Music options for your podcast

Free, paid or custom. Which is right for you?

Updated over a week ago

Music can add life and personality to your content, which could be the difference in a listener deciding to press play again. However, it can be tricky to navigate which music you have the rights to use. When it comes to commercial music, our official stance is to avoid it (read more about that here).

However, there are musical resources you can use to make your audio pop, all with varying degrees of cost and attribution. Here are some of the most reliable options.

Free music resources

There are plenty of free music resources out there to use in your podcast. This is a great option if you're just getting started. But remember, if you can access it for free, so can everyone else. You may run into someone using similar — or even the exact same — music as you.

  • YouTube Audio Library: Search through thousands of tracks and sound effects within your YouTube studio.

  • This is a resource to search a database of free music under a Creative Commons license.

  • Pixaby: Yes, the database for free photography also offers music for free use.

    • Note: While these resources offer free music, the artists will often require attribution or have stipulations on how the music can be edited and distributed. Always double check if and how the producer of that piece wants to be accredited for their work.

Royalty-free licensing

Purchasing the license to music will set you apart from other podcasters. Using royalty-free music ensures that you can use the track multiple times with a one-time purchase — rather than paying per use. Depending on your needs, it may be better to purchase a piece once or to subscribe to a licensing website. Here are some popular options:

  • One-time purchase: If you host just one podcast and plan to use one or very few tracks for your intro, outro, and background music, a one-time purchase might be your best option. You can browse royalty-free catalogs for purchase and download at sites such as NEO Sounds and Shutterstock.

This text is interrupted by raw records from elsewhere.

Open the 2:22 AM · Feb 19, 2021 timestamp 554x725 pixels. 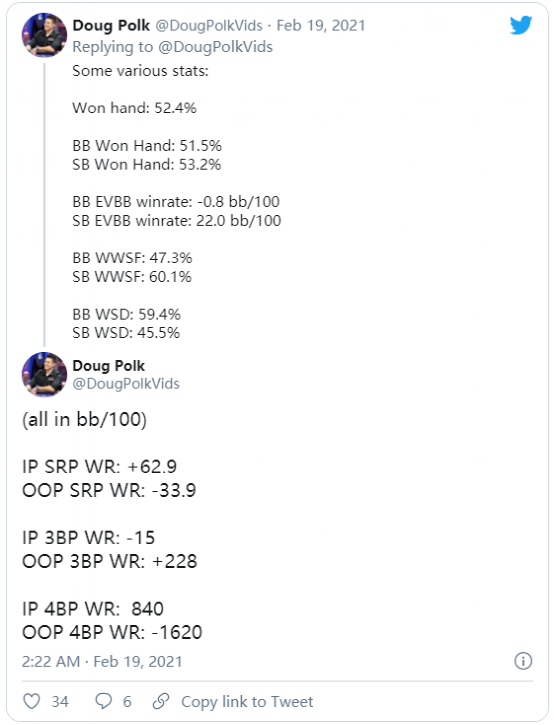102,661
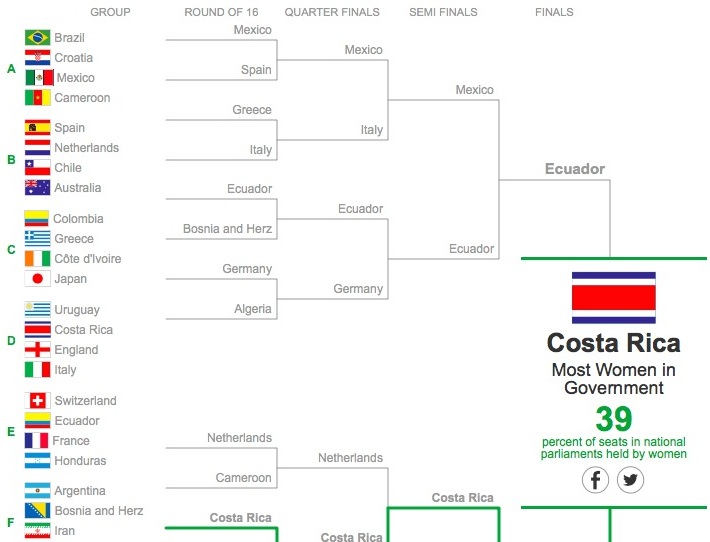710x542 pixels.
Task: Click the large Costa Rica winner flag
Action: tap(613, 297)
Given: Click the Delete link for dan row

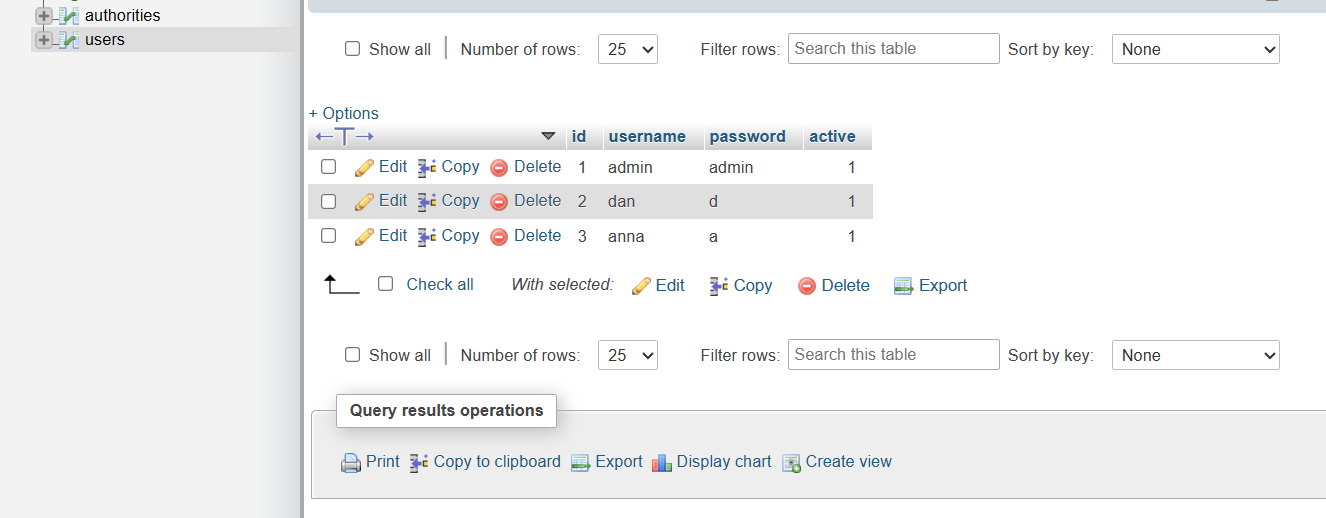Looking at the screenshot, I should point(537,201).
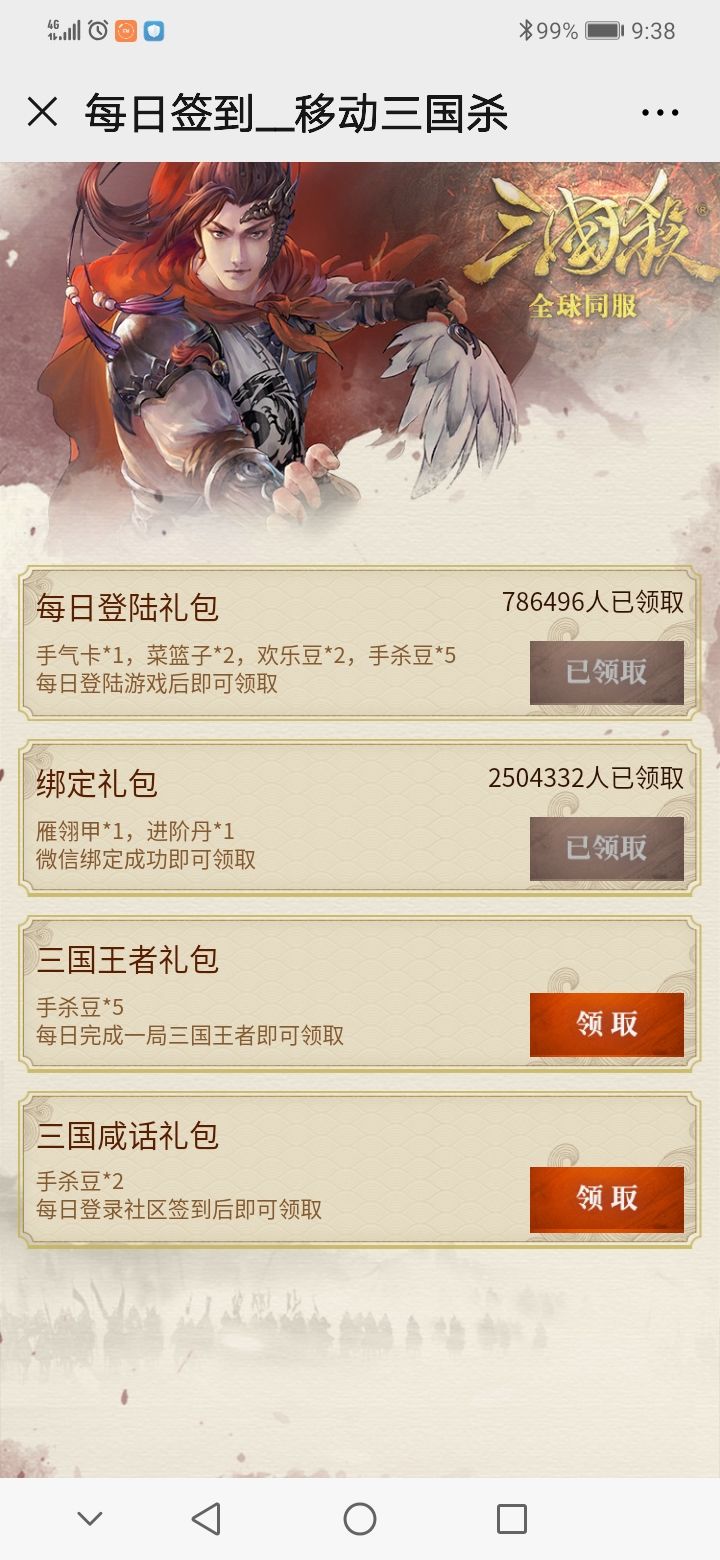Hide the navigation bar with the down chevron
This screenshot has height=1560, width=720.
(90, 1519)
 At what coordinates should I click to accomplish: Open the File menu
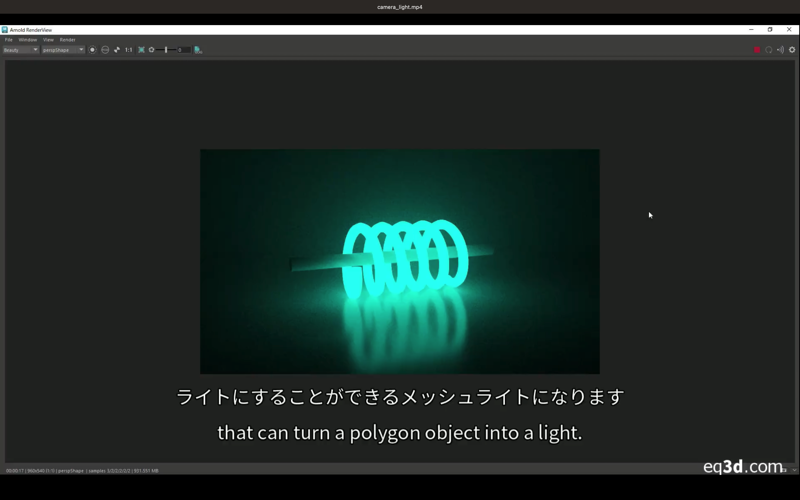(9, 40)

  • Subscription-based: If you produce multiple podcasts or wish to use different background music for each episode, we suggest subscribing to a royalty-free music provider. Epidemic Sound has an expansive library and offers unlimited downloads with its paid accounts.

  • Note: Acast podcasters can save 30% on most monthly subscriptions from Epidemic Sound with code acastepidemicsound2021 (code expires December 31, 2021)

Custom-made music

The best way to ensure the music on your podcast is totally unique and available to use however you wish is to have custom-made music commissioned by a professional. Obviously, this will be the most expensive option so may not be for everyone. However, many podcasters will take this route so they know their music stands out and fits their aesthetic precisely.

You can find freelance composers quickly on sources like Fiverr and Upwork who will offer custom-made tracks at various levels of attribution and cost. Alternatively, you may find that the best resource for professional podcast music is to ask the community. Reach out to fellow podcasters, YouTubers, or other creators and see who they’ve worked with in the past. Word of mouth can go a long way.

Podcasting, being the audio medium that it is, depends on so many elements and great music is just one of them. We can't wait to see what you create.